**WORK REQUIRED**
Copy every line of the records below that contains the string "width", with case counting.

**SOURCE DATA**
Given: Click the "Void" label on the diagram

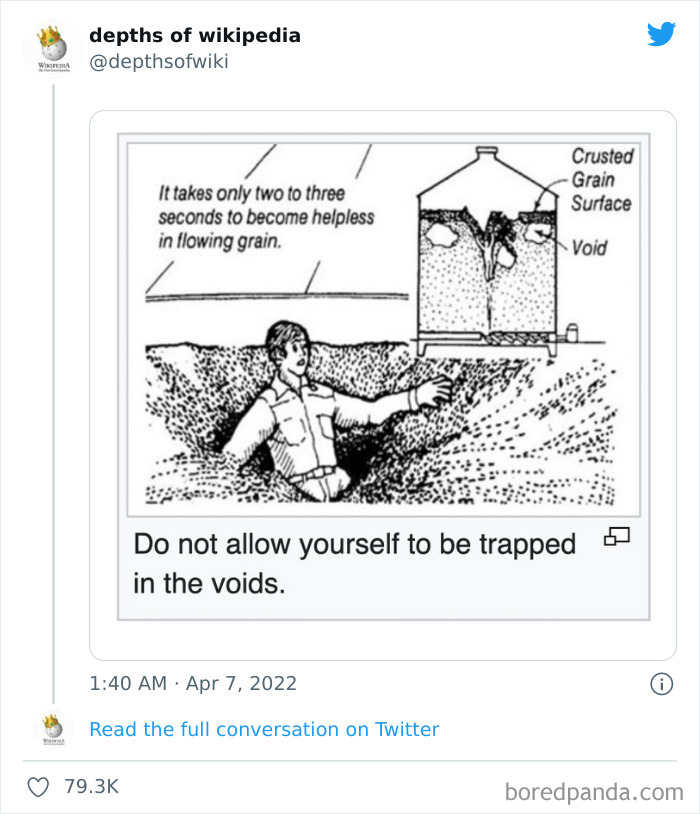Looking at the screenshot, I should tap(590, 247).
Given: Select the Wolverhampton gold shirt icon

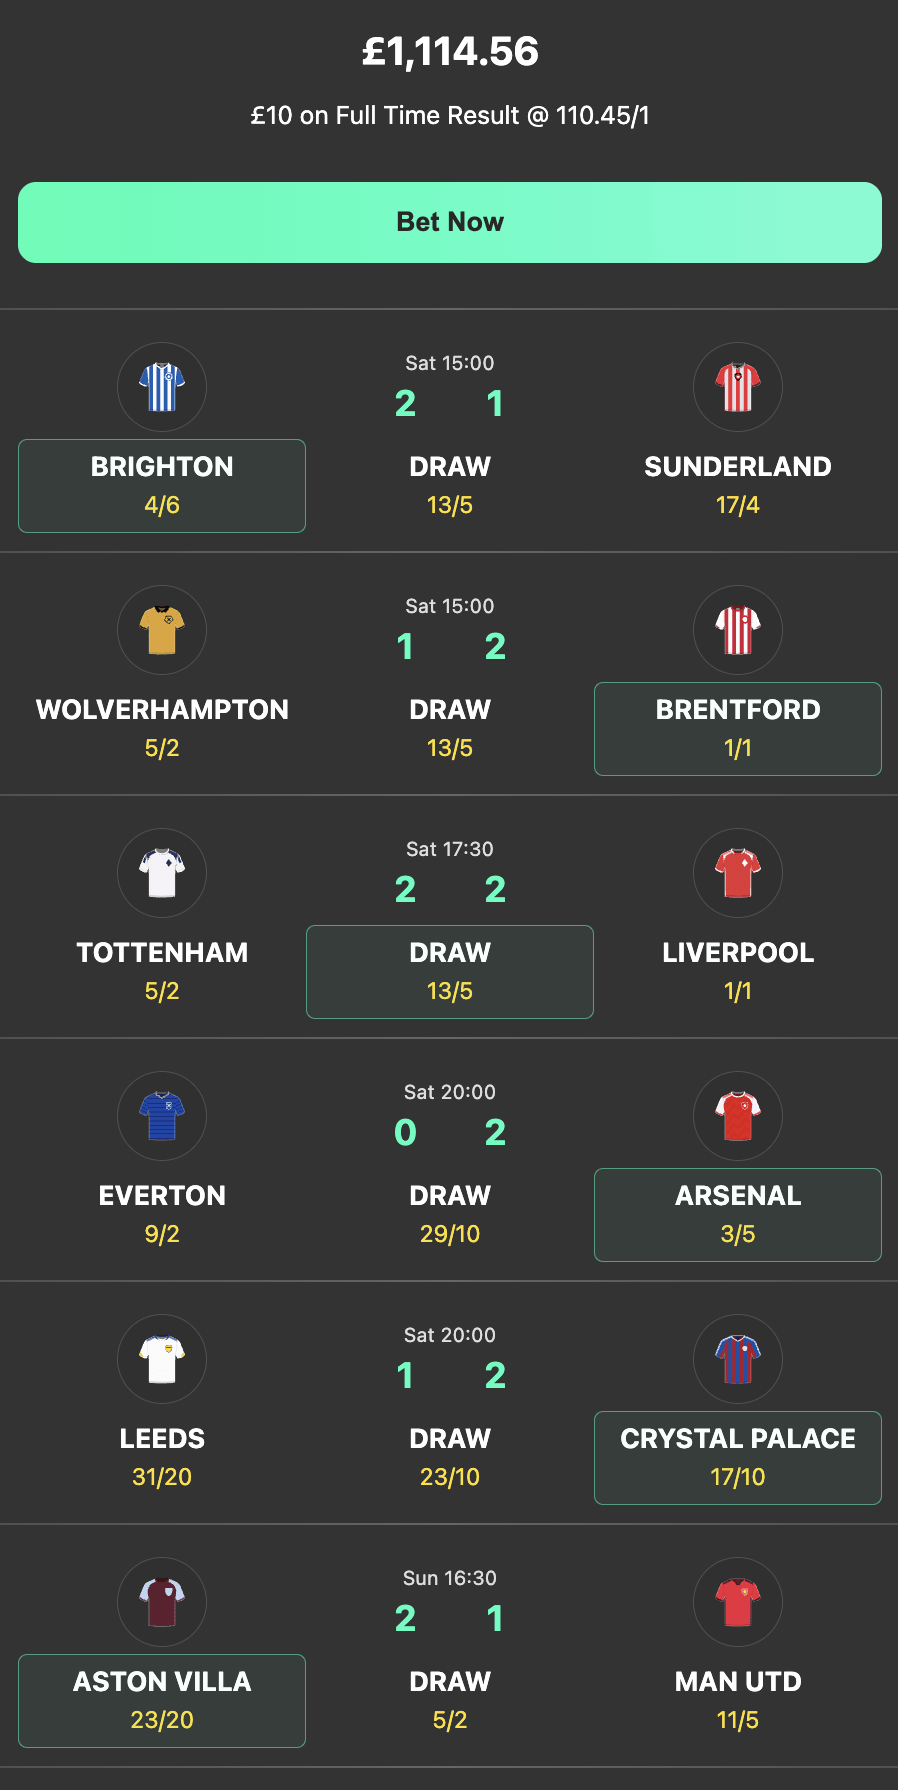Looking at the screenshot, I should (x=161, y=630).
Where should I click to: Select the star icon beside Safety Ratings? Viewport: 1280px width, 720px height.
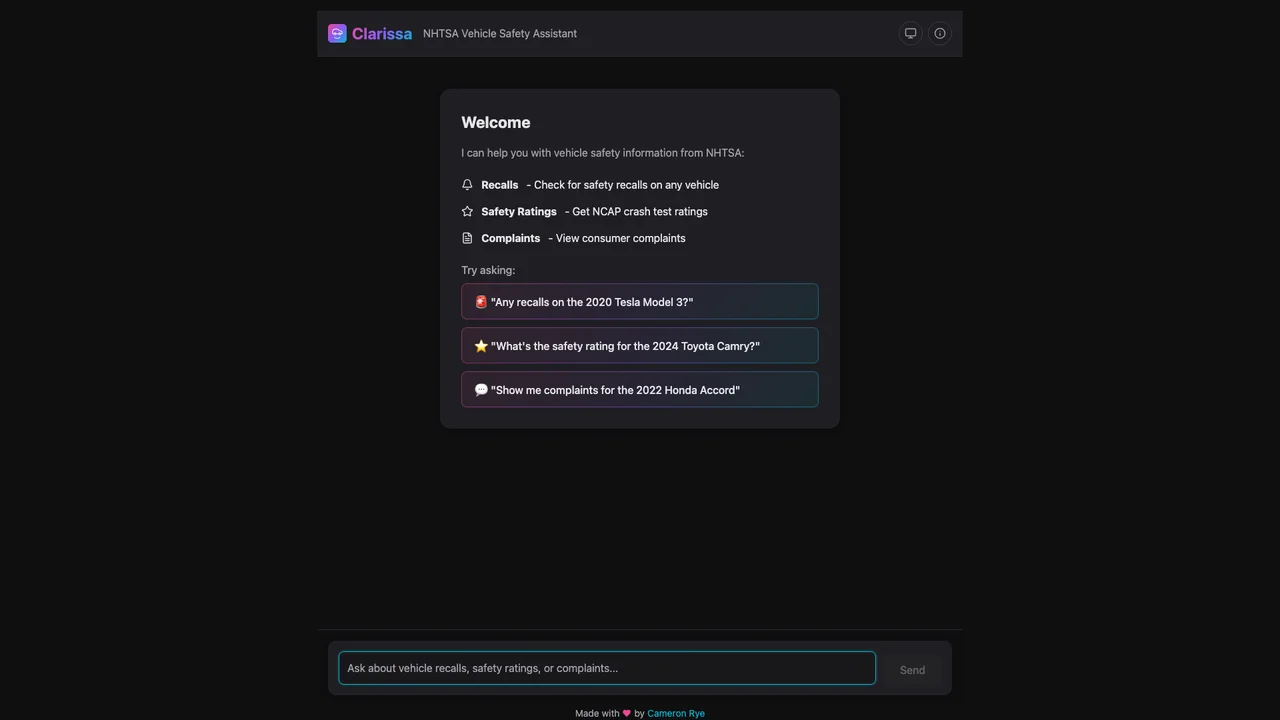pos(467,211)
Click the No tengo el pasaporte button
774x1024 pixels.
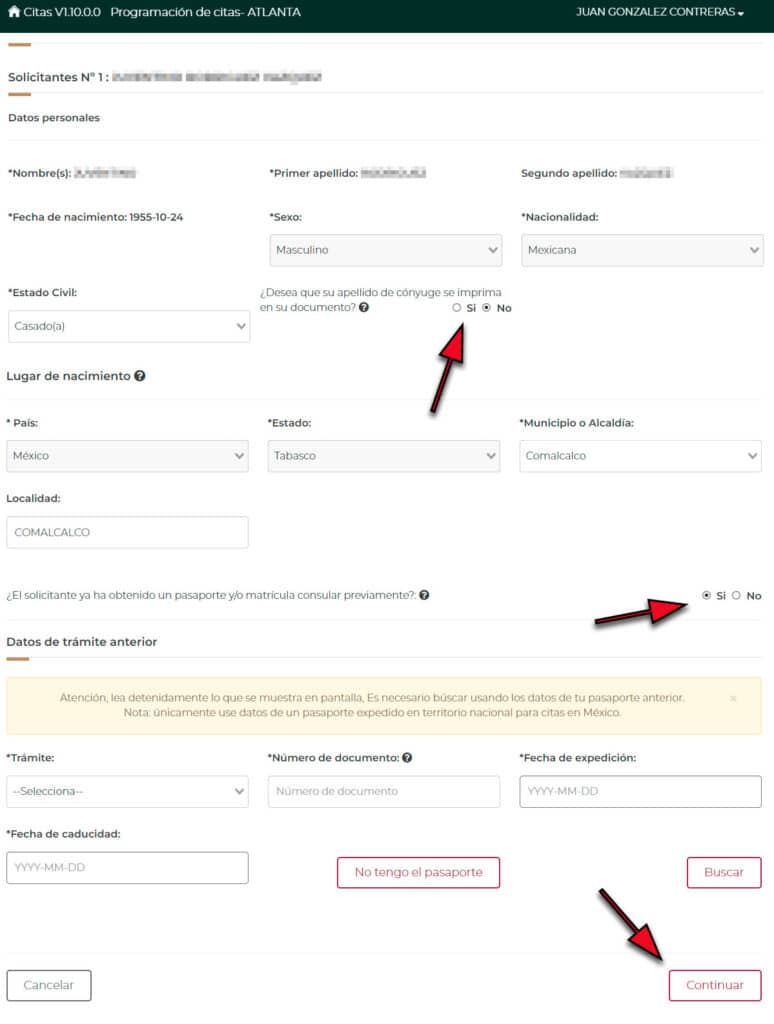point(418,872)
--
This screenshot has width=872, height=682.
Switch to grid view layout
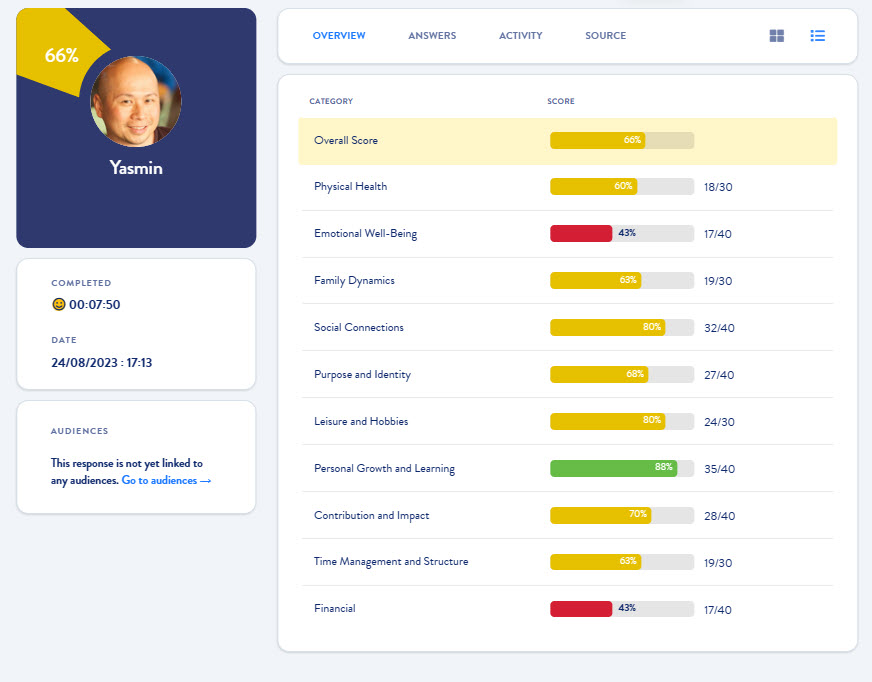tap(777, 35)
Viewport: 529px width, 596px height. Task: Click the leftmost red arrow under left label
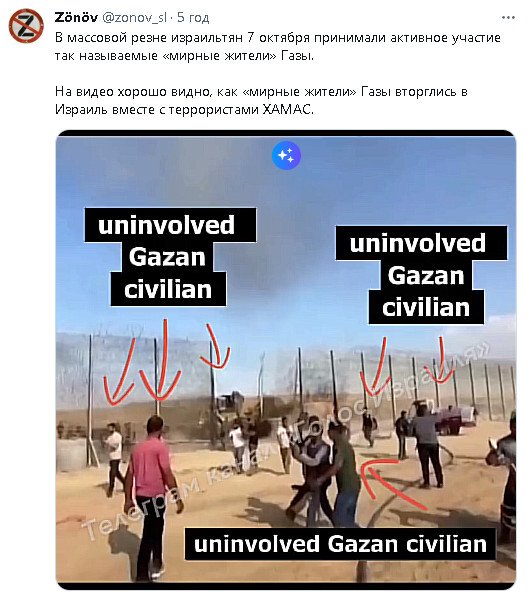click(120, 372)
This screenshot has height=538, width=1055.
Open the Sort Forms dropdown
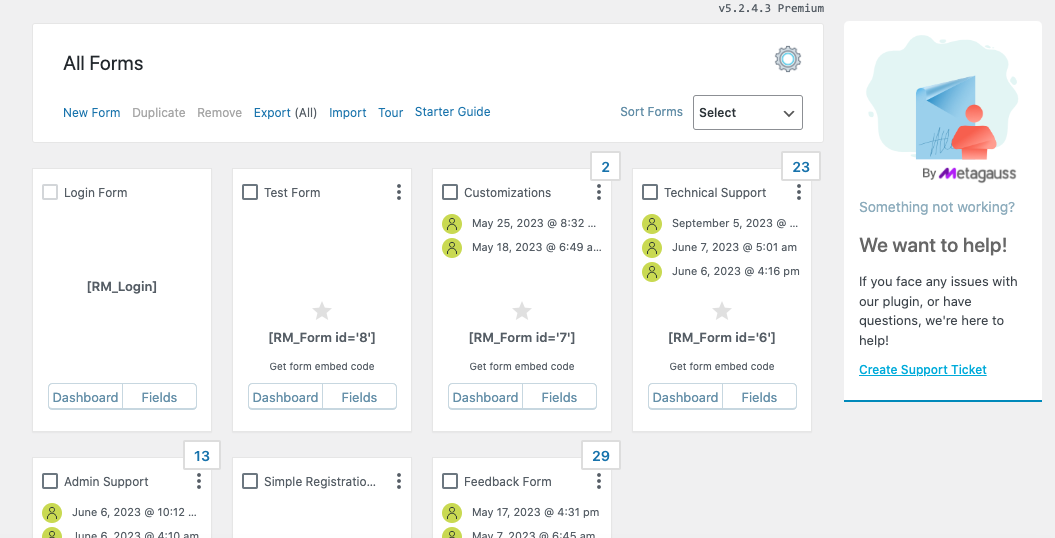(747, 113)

**EXERCISE SOLUTION**
Where should I click to: Select the star icon beside Safety Ratings? Viewport: 1280px width, 720px height.
This screenshot has width=872, height=682.
Viewport: 529px width, 596px height. Task: Click the leftmost red arrow under left label
This screenshot has height=538, width=1055.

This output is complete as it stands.